#### Brief 1
Copy the building code passage word for word, everything from "In Pennsylvania they" down to "four different jurisdictions.".
── Given passage ──
I assume that you have zoning and that your property is zoned residential. If so, I would have pointed to that and told them that per zoning they will not let you build a commercial storage warehouse in the first place...
In Pennsylvania they recently went to a statewide Code based on the International Construction Code (ICC). Used to be that you could build something in one place and be required to build to BOCA (Building Officials Code Administrators) and less than a mile away the same exact building had to be built to UBC (Uniform Building Code) - or even if they were both BOCA, each municipality had their own laundry list of clauses, addenda, and such. And Pennsylvania is divided up by town, borough, township, and such instead of counties or larger governing bodies. From my house, I can drive a five mile loop and pass through four different jurisdictions.
Anyway, the statewide code was supposed to eliminate a lot of this confusion. To some extent it has. Everyone is starting with the same basic code, but there are still some of the clauses, addenda, and all of that. They also required the jurisdictions to either have a municipal employee who is a certified code official or they have to contract out to have a certified code official do the reviews.
───
── Listed entries ──
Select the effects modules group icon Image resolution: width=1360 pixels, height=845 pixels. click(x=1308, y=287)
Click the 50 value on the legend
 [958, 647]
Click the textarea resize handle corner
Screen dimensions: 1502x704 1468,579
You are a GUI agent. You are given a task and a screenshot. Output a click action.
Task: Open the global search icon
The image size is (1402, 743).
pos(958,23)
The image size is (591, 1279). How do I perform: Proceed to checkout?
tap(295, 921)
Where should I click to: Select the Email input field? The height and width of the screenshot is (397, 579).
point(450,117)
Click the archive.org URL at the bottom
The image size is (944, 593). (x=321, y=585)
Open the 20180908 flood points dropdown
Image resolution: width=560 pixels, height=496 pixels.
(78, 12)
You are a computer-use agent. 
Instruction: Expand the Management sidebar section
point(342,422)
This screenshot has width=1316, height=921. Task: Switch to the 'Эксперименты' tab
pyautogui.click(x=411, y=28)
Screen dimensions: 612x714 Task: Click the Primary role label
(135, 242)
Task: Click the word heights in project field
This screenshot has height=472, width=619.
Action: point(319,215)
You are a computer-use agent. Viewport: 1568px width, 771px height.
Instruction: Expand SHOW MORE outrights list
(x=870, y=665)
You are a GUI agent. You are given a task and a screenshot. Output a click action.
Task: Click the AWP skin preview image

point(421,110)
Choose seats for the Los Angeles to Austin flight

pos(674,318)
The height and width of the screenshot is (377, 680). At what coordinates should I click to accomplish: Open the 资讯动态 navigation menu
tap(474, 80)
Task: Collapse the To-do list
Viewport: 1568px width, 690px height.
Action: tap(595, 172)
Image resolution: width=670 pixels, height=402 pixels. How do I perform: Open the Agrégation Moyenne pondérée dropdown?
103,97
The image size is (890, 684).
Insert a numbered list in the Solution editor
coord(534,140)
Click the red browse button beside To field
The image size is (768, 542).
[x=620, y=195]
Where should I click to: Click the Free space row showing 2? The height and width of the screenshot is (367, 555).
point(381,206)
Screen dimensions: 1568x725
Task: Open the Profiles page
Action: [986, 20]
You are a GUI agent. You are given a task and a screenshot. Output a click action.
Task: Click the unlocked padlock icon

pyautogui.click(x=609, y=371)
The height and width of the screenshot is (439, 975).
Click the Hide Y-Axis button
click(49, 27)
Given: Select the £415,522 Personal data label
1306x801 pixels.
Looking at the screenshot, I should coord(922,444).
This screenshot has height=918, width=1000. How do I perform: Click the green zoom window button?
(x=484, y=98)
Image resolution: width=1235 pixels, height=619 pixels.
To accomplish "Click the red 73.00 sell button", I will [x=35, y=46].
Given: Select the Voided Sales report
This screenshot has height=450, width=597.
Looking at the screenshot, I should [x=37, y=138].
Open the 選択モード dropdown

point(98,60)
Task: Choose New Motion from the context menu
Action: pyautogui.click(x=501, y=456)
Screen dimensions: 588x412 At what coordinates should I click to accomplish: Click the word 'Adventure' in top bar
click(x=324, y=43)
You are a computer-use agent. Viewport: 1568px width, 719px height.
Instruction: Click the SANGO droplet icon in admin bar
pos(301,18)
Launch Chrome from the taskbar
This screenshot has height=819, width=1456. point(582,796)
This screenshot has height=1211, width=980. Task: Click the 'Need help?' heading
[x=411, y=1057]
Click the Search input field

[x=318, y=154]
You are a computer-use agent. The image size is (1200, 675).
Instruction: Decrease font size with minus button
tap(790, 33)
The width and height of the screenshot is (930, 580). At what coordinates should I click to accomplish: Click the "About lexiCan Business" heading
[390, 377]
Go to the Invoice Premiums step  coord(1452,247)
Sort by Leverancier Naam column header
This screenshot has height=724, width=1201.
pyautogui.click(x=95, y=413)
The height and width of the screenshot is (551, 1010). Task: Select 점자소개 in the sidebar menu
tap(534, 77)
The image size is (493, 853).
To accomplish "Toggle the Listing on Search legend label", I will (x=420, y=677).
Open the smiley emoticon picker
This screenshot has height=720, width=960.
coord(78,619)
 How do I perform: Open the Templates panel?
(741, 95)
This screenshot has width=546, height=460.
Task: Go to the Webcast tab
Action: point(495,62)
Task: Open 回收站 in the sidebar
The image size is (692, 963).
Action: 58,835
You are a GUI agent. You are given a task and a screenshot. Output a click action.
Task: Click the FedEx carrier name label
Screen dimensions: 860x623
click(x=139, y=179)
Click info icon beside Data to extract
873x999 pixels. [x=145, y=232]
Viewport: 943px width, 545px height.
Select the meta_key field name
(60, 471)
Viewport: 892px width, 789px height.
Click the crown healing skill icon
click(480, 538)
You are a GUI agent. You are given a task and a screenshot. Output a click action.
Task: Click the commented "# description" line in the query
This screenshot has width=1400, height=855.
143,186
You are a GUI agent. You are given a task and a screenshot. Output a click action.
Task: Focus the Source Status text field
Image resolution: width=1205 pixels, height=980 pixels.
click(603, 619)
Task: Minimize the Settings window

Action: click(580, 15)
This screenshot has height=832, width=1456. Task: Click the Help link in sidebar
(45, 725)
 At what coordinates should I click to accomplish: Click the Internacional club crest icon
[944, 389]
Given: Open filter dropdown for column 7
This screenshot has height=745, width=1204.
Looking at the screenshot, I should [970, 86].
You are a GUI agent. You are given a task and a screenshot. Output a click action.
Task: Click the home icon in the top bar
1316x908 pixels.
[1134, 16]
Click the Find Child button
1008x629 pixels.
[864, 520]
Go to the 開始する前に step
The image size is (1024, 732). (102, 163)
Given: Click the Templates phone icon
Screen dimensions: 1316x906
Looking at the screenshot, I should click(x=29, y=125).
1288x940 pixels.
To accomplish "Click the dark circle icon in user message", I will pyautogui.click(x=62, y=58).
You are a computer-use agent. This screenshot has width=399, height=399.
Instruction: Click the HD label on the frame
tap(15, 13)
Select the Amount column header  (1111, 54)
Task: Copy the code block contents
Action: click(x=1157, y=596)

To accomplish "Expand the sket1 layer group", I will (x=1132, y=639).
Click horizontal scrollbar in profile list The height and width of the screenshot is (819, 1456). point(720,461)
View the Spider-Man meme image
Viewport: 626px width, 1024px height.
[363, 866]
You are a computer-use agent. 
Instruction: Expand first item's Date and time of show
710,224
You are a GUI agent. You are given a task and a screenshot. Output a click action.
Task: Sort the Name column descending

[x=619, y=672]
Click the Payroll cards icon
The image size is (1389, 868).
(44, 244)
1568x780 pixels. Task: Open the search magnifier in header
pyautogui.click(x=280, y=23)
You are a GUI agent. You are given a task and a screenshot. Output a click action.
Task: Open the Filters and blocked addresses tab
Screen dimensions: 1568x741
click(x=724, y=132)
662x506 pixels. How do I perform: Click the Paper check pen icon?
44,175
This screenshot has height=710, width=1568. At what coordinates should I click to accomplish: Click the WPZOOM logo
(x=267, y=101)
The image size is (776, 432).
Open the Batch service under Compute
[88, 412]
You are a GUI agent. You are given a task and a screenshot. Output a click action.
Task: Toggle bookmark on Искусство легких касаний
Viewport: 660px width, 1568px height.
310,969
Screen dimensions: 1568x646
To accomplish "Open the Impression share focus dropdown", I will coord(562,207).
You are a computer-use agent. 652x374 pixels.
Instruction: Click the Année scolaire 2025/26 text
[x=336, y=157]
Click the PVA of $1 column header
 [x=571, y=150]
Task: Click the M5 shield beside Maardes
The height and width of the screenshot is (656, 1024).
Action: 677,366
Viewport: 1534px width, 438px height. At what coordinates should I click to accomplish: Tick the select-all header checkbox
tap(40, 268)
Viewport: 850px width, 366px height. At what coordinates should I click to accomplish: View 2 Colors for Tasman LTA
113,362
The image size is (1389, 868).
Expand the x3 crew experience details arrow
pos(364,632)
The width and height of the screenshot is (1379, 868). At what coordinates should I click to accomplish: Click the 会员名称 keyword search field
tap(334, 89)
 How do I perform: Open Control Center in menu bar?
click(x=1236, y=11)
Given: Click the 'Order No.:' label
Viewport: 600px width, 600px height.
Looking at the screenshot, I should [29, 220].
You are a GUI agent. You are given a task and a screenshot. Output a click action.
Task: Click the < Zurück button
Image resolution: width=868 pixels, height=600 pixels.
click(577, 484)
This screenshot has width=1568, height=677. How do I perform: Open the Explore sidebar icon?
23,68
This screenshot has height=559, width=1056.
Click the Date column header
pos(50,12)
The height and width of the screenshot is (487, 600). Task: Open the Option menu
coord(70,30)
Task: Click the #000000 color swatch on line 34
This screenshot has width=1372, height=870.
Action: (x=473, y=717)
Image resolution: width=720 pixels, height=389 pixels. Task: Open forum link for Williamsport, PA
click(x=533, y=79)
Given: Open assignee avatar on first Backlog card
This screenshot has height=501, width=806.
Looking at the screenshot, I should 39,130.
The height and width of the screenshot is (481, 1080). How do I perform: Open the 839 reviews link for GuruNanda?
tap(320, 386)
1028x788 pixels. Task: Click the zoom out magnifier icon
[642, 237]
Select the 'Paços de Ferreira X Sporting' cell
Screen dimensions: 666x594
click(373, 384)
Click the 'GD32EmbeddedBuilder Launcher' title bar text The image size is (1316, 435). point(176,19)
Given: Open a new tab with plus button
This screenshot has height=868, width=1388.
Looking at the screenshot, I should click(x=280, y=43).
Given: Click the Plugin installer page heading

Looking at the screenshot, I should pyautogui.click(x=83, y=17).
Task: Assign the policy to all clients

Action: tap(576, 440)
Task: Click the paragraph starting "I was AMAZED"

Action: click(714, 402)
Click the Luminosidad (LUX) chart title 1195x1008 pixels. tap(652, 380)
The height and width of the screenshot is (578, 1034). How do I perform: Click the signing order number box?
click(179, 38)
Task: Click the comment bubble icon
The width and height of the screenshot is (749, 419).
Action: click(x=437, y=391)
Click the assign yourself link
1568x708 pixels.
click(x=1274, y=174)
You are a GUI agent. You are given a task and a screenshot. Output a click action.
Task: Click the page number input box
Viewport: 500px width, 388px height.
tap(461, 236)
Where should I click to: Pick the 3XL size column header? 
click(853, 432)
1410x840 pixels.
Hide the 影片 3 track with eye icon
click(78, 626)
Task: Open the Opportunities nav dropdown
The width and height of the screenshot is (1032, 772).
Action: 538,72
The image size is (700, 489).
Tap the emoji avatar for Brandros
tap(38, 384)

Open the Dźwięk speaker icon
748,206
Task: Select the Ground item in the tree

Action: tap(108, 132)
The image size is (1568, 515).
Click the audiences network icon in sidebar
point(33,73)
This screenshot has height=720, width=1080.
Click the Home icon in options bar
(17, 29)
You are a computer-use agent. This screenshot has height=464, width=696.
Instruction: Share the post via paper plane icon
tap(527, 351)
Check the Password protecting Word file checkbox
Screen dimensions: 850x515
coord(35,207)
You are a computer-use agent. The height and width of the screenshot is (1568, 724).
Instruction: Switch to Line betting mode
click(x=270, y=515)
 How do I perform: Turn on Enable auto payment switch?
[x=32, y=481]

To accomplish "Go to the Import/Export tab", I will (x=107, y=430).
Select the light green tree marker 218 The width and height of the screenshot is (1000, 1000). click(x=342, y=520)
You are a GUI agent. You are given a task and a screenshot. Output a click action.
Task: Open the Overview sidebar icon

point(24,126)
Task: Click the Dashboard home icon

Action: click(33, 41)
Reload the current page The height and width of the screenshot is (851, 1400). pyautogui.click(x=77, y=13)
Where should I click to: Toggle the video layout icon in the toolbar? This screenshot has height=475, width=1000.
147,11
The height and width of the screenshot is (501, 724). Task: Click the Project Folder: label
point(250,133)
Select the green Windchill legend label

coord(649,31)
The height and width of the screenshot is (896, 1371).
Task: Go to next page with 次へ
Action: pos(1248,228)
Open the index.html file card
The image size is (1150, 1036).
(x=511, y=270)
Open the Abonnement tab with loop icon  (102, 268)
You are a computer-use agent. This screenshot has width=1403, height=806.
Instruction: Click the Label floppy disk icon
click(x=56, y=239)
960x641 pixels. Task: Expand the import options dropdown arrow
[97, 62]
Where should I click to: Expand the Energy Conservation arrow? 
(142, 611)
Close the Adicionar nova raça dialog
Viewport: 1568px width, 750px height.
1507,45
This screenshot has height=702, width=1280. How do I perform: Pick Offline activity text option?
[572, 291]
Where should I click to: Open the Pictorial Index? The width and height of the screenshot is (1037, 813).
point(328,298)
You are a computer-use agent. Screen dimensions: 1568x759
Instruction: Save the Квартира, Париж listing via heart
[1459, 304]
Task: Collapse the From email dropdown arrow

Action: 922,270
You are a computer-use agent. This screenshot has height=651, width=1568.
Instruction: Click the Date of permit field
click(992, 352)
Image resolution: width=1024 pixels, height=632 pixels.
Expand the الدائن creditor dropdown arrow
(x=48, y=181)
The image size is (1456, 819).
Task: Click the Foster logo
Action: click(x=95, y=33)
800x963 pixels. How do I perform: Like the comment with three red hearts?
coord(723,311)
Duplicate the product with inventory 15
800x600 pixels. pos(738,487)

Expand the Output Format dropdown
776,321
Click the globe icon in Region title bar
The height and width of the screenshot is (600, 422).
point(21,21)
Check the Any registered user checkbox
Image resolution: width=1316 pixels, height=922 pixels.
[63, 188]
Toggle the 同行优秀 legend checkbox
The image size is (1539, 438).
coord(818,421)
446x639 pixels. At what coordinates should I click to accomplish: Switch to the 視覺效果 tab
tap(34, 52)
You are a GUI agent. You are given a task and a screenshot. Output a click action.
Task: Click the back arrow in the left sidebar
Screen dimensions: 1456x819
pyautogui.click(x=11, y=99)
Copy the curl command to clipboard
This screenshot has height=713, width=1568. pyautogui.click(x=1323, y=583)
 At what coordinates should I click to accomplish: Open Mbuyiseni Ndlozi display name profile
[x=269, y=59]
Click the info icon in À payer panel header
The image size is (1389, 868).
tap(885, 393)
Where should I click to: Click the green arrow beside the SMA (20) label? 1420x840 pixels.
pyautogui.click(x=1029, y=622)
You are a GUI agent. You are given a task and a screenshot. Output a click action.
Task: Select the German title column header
───
#### Brief 2
In the records, rewrite everything from the line containing "This screenshot has width=1568, height=677." down to the line containing "click(x=533, y=79)", putting "Amount" in place of "Date" and changing nothing else.

#### Task result 1
In Pennsylvania they recently went to a statewide Code based on the International Construction Code (ICC). Used to be that you could build something in one place and be required to build to BOCA (Building Officials Code Administrators) and less than a mile away the same exact building had to be built to UBC (Uniform Building Code) - or even if they were both BOCA, each municipality had their own laundry list of clauses, addenda, and such. And Pennsylvania is divided up by town, borough, township, and such instead of counties or larger governing bodies. From my house, I can drive a five mile loop and pass through four different jurisdictions.

#### Task result 2
This screenshot has width=1568, height=677. How do I perform: Open the Explore sidebar icon?
23,68
This screenshot has height=559, width=1056.
Click the Amount column header
pos(50,12)
The height and width of the screenshot is (487, 600). Task: Open the Option menu
coord(70,30)
Task: Click the #000000 color swatch on line 34
This screenshot has width=1372, height=870.
Action: (x=473, y=717)
Image resolution: width=720 pixels, height=389 pixels. Task: Open forum link for Williamsport, PA
click(x=533, y=79)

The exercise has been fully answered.